In June ESA launched their Sentinel-2A earth observation satellite and i criticized the hyperbole in their announcement – claiming it to be revolutionary before it even returned a single byte of observation data. It seems they took this criticism to heart since half a year later in December they quietly started publicly distributing data – still indicated as preliminary but half a year after start should have given them enough time to solve the basic issues.
I am going to report about my initial impression here in form of
two four blog posts. This first one is not going to be about the data yet, it is only about the process of accessing it (i.e. what you need to do before you can even start to look at the data itself). The second part (with amendment) is going to be about the data itself and finally there is an overall comparison with Landsat.
getting the data
To access Sentinel-2 data from ESA you have to go to the Scientific Data Hub i think. I write i think since as usual with ESA things are not really clear. There seem to be other mechanisms to access data but it seems this is only for members of partner organizations and not for normal mortals.

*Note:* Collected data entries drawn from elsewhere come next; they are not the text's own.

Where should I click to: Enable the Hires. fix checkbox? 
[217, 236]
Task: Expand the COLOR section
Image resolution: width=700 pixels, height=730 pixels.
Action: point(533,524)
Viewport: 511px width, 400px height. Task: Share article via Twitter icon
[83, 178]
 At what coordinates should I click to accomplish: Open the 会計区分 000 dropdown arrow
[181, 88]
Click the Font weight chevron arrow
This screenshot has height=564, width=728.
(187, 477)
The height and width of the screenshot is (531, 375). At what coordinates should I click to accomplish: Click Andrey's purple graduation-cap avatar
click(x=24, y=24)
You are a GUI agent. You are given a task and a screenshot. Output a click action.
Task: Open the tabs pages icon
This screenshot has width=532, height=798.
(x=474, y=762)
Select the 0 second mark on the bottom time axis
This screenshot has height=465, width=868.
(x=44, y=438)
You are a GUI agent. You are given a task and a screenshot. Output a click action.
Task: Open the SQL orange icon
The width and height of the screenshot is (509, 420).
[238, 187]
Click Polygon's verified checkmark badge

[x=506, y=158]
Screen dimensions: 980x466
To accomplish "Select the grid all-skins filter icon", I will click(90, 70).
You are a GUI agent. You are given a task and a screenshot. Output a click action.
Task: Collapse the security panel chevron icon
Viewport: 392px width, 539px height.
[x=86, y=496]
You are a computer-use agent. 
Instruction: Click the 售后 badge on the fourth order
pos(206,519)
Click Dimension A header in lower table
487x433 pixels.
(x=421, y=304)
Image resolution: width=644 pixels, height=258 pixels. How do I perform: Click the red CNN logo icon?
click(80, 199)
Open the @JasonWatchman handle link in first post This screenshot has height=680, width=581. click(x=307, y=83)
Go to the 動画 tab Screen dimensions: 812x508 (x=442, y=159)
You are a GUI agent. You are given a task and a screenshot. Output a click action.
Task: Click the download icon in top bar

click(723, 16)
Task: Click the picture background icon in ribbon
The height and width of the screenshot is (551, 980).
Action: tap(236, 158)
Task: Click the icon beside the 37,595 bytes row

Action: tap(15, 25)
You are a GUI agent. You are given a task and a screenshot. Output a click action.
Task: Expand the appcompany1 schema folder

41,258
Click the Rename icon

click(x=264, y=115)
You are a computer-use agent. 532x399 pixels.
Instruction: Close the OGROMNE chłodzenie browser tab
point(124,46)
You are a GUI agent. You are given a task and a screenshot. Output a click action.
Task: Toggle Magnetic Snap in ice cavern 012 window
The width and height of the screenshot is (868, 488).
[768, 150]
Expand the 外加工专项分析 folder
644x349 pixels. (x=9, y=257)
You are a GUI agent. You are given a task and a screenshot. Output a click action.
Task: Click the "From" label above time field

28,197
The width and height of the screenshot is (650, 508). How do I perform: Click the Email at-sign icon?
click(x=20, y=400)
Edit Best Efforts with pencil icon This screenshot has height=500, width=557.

Before Sentinel-2 with only Sentinel-1 data they had an API (which i shortly discussed in the previous Sentinel post) and a rudimentary user interface for it. This still exists but they now also have a new interface with a more modern look and somewhat improved ease of use.
You can access the Sentinel-2 data with all these methods – the Sentinel-2 Pre-Operations Hub allows to do this without registration using a guest account (which is nice since it significantly lowers the threshold to access the data – although normal registration is automatic and fairly easy as well). It seems this guest account also works on the standard Scientific Hub and you can also access Sentinel-1 data with it. I have however received error messages indicating the guest account is limited to two parallel downloads which – as you probably can imagine – does not make that much sense. So it is likely intended to have a quick look and not to actually download data.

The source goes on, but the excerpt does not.